» GIVEN TEXT:
Building postrace-1.14 on OS X 10.11...

clang -DHAVE_CONFIG_H -I. -I.. -I/sw/include -g -O2 -MT main.o -MD -MP -MF .deps/main.Tpo -c -o main.o main.c
main.c:767:22: warning: implicitly declaring library function 'strdup' with type 'char (const char )' [-Wimplicit-function-declaration]
info.outfile = strdup(optarg);
^
main.c:767:22: note: include the header <string.h> or explicitly provide a declaration for 'strdup'

and likewise in backend_eps.c and mkbitmap.c.

Interestingly, these .c already do have #include <string.h>. As a blind voodoo attempt, I commented out the #define _XOPEN_SOURCE 500 in each of those .c, and the warnings went away (and no other warnings appeared). So I dove into my system headers and experimented further, and switching them instead to #define _XOPEN_SOURCE 600 also solves it.

The only note I see in the doc files about _XOPEN_SOURCE is where INSTALL recommends using it manually on certain platforms. If it's always hardcoded in the .c now, that note is no longer correct. But if we have that note, do we really need the .c hardcoded? Or if you want to keep it hardcoded, is there harm to harcoding 600 now instead of 500? Not sure how common non-ANSI compilers are, whether it's worth a ./configure test or something.

» PROVIDED MATERIAL:
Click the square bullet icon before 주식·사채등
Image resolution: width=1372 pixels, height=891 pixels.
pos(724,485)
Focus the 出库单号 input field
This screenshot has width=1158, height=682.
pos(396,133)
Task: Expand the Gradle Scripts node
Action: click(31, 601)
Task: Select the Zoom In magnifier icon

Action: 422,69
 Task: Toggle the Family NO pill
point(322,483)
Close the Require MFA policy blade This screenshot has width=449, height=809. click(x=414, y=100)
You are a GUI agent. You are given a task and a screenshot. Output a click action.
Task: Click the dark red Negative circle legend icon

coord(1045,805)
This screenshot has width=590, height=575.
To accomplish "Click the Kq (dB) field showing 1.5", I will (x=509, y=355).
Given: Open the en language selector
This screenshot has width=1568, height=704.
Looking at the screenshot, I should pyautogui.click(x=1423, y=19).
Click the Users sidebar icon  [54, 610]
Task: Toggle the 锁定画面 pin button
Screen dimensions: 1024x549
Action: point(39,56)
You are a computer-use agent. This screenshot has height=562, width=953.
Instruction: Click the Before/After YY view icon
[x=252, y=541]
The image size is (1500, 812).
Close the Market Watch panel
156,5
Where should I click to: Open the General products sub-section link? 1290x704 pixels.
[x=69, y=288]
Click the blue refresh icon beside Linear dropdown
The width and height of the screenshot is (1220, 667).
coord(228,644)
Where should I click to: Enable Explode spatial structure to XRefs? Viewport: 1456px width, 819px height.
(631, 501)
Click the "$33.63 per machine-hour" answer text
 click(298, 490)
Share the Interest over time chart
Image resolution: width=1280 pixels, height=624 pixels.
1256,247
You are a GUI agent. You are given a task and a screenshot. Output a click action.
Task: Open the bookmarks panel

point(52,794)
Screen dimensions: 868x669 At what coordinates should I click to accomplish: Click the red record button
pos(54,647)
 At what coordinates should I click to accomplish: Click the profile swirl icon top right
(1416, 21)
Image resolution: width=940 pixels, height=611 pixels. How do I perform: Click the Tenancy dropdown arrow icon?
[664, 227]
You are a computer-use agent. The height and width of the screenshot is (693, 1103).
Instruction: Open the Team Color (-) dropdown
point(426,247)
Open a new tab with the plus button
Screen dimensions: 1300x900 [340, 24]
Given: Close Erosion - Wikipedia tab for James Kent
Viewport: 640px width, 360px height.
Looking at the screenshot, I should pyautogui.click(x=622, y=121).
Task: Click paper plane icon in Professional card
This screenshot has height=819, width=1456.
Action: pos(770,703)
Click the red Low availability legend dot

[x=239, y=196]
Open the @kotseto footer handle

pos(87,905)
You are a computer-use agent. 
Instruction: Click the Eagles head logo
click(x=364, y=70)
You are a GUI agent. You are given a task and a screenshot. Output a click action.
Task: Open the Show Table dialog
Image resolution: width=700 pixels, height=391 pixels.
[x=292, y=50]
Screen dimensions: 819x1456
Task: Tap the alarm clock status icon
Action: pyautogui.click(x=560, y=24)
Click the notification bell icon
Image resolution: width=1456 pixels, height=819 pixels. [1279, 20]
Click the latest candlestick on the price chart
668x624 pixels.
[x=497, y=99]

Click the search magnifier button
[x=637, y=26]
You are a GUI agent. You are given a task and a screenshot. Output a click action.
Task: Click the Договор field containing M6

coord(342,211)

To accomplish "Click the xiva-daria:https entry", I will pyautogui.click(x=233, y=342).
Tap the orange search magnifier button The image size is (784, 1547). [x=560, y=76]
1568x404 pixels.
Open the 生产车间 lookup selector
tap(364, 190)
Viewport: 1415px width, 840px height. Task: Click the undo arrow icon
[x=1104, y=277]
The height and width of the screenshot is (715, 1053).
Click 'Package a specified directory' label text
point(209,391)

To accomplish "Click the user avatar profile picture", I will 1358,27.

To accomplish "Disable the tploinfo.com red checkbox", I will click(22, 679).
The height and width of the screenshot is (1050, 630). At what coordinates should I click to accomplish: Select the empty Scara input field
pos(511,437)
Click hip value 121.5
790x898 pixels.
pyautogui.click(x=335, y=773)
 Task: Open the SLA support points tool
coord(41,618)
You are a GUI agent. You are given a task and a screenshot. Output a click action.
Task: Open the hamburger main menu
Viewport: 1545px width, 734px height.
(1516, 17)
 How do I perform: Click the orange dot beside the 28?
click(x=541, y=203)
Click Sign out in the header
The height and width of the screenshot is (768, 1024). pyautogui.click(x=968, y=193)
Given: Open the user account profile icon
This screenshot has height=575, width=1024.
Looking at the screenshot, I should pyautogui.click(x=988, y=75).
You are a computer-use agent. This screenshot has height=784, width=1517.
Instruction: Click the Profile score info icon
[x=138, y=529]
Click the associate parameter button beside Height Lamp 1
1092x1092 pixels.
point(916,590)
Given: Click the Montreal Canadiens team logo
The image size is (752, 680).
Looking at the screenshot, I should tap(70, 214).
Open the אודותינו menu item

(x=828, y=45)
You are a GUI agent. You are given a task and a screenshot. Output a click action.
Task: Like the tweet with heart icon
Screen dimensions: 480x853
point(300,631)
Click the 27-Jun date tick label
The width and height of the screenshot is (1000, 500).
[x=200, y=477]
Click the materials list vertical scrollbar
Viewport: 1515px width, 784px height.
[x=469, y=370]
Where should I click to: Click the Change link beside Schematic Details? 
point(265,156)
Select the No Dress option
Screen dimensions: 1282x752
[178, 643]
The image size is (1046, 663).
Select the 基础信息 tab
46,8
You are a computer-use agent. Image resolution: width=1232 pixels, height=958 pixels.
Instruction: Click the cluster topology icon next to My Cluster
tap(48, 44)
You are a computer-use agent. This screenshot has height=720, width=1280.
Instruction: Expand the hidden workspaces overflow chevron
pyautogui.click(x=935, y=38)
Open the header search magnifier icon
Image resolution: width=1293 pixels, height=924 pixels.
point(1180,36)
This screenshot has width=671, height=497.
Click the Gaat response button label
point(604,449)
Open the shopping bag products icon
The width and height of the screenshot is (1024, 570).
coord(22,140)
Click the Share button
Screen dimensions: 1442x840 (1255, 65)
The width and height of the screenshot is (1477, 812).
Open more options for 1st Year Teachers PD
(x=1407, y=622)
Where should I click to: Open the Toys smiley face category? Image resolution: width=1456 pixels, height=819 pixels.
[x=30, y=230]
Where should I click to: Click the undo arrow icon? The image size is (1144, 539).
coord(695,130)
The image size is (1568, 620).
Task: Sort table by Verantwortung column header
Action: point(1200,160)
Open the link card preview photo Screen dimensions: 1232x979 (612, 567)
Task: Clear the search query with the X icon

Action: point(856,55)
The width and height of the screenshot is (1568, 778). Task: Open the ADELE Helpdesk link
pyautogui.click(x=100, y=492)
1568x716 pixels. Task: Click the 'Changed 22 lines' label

» PARTS OF THE EXERCISE:
a: Summarize the postrace build report in two sentences.
b: Pick up the postrace build report after its final sentence and keep writing.

» OUTPUTS BY TASK:
a: Building postrace-1.14 on OS X 10.11 with clang produces warnings about an implicit declaration of strdup in main.c, backend_eps.c, and mkbitmap.c, even though those files already include <string.h>. The warnings go away when #define _XOPEN_SOURCE 500 is commented out or changed to 600, and the writer asks whether the hardcoded define is needed given the INSTALL note and whether hardcoding 600 would do harm, while being unsure whether a ./configure test is worth it.

b:
Discussion

  • Peter Selinger

    Peter Selinger - 2017-03-06

    Thanks for reporting this. The _XOPEN_SOURCE macro is defined by source code to declare a compatibility level for the functions that the source code uses; the standard header files use this to figure out which function prototypes to define. For example, _XOPEN_SOURCE=500 refers to the X/Open 5 standard, incorporating POSIX 1995. _XOPEN_SOURCE=600 refers to the X/Open 6 standard, incorporating POSIX 2004. Both standards include strdup, so _XOPEN_SOURCE=500 should be sufficient to get the strdup prototype. So in principle this is a bug in macOS, not in Potrace. But I will change it to 600 in the next release, because I don't think it will do any harm.

    The Potrace documentation says nothing about _XOPEN_SOURCE, because it is not a configuration flag: the purpose of _XOPEN_SOURCE is not to provide information about the environment to the source code, but to provide information about the source code to the environment.

    The INSTALL file is completely generic; the same generic instructions are used for all software using the autoconf/automake build system. Defining _XOPEN_SOURCE on the command line only makes sense if the source code does not already define it; this can be useful, only in exceptional situations, to increase the compatibility of some exotic compilers. It is not something one would normally want to do. (I'm not sure when was the last time I have seen a HP-UX system. In the 1990s, perhaps?)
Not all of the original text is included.